The executive director, under the board’s guidance, will convene advisory committees to support the mission and work of the center. The advisory committees will consist of academic and community experts with a particular emphasis on devising strategies and initiatives to address the racial wealth gap. The job posting for the executive director position will be managed by the employment firm Kaiser Whitney.

President Salovey and Mayor Elicker shared the update on the Center for Inclusive Growth just before the annual Seton Elm-Ivy Awards celebration, in which Yale and the city recognized the students, faculty, and community members for strengthening Yale-New Haven ties.

They also announced a series of new initiatives to benefit New Haven residents, businesses, and the city at large. These efforts, which will be led by SOM, include:

  • a high-level education and leadership program to support local entrepreneurs,
  • plans to make available paid Yale student interns to provide support in identified strategic and high-need areas, and
  • a commitment to explore specific ways that the resources of Yale can benefit New Haven’s ecosystem of entrepreneurs and entrepreneur support organizations.
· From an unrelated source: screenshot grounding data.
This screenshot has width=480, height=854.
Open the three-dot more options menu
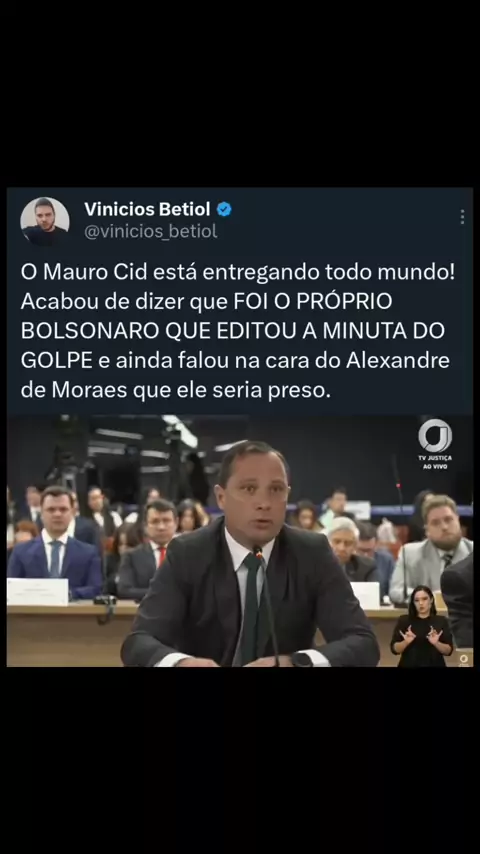462,217
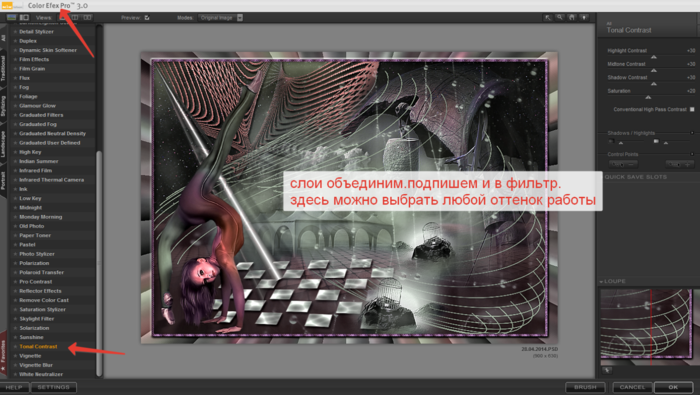Switch to side-by-side preview view icon

click(87, 17)
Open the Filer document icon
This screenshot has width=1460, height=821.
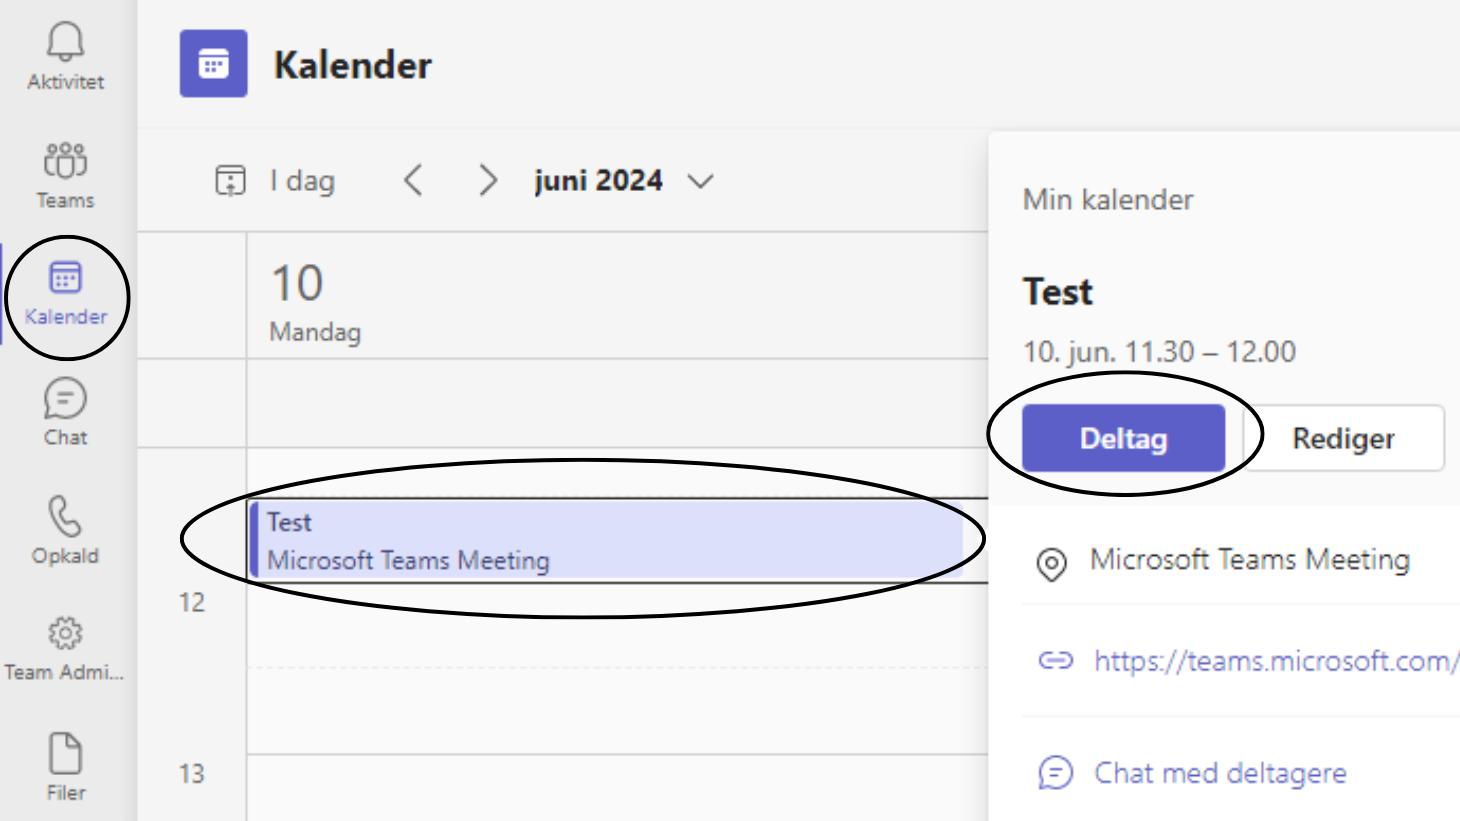pos(66,754)
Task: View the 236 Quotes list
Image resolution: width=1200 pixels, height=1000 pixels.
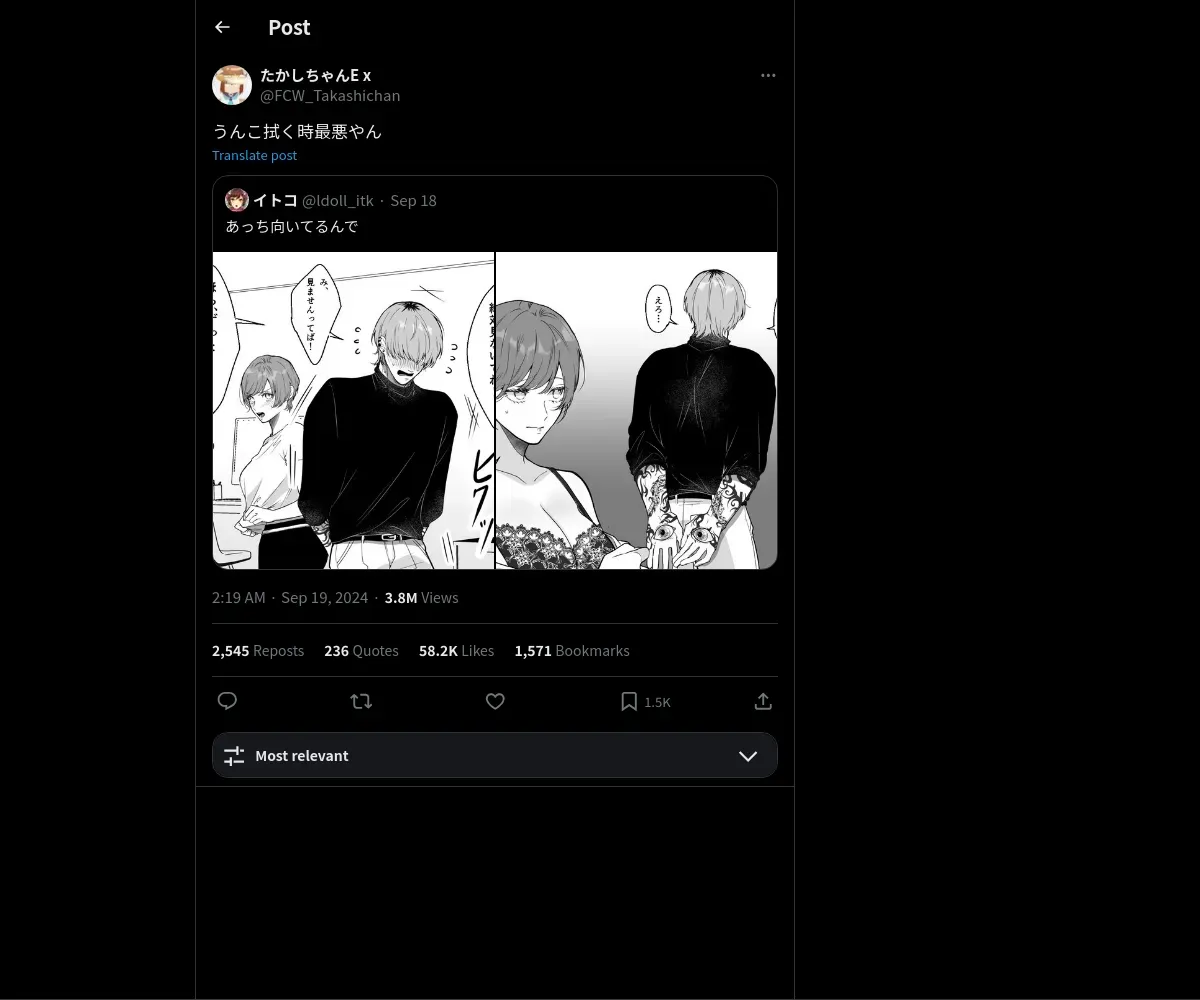Action: coord(361,651)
SOM will begin work on these initiatives this semester.

The initiatives we announce today underscore Yale and New Haven’s strong bond and our commitment to bringing the university’s scholarly strengths to bear on developing and implementing strategies for growing the city’s economy to benefit every neighborhood,” Salovey said. “I look forward to the search for an executive director who understands the values that the university and city share and appreciates the depth and breadth of our partnership.”

Charles said he has met with many members of the community over the last several months, including elected officials, nonprofit leaders, invested residents, and students.

I heard from many the range of issues on their minds with regards to inclusive growth, and I look forward to connecting the Yale School of Management, through these initiatives, to the center’s first director and their efforts to address resident priorities and enhance economic development in New Haven,” he said.

Elicker said that the announcement is another step forward in strengthening the city’s partnership with Yale in ways that lift the entire community through inclusive growth.

It’s encouraging to see Yale’s increased investment in our community — first with the university nearly doubling its annual contribution to the city last year and now with today’s announcements about the Center for Inclusive Growth,” said Mayor Elicker. “We are working collaboratively with Yale with a shared goal of lifting the entire New Haven community through inclusive growth, and I look forward to the ways this initiative and partnership will expand opportunities for our residents and our city.”

Yale and New Haven reconfirmed their historic, three-century partnership in 2021 when they announced a six-year commitment that significantly increased the university’s annual voluntary financial contributions to the city by a total of $52 million in new money, from a previously projected $83.4 million to a newly estimated $135.4 million, and created the Center for Inclusive Growth, along with an additional $5 million contribution.

I am encouraged by the commitment demonstrated by Dean Charles and Yale’s leadership to help us identify an executive director who will truly drive change,” said Walker-Myers.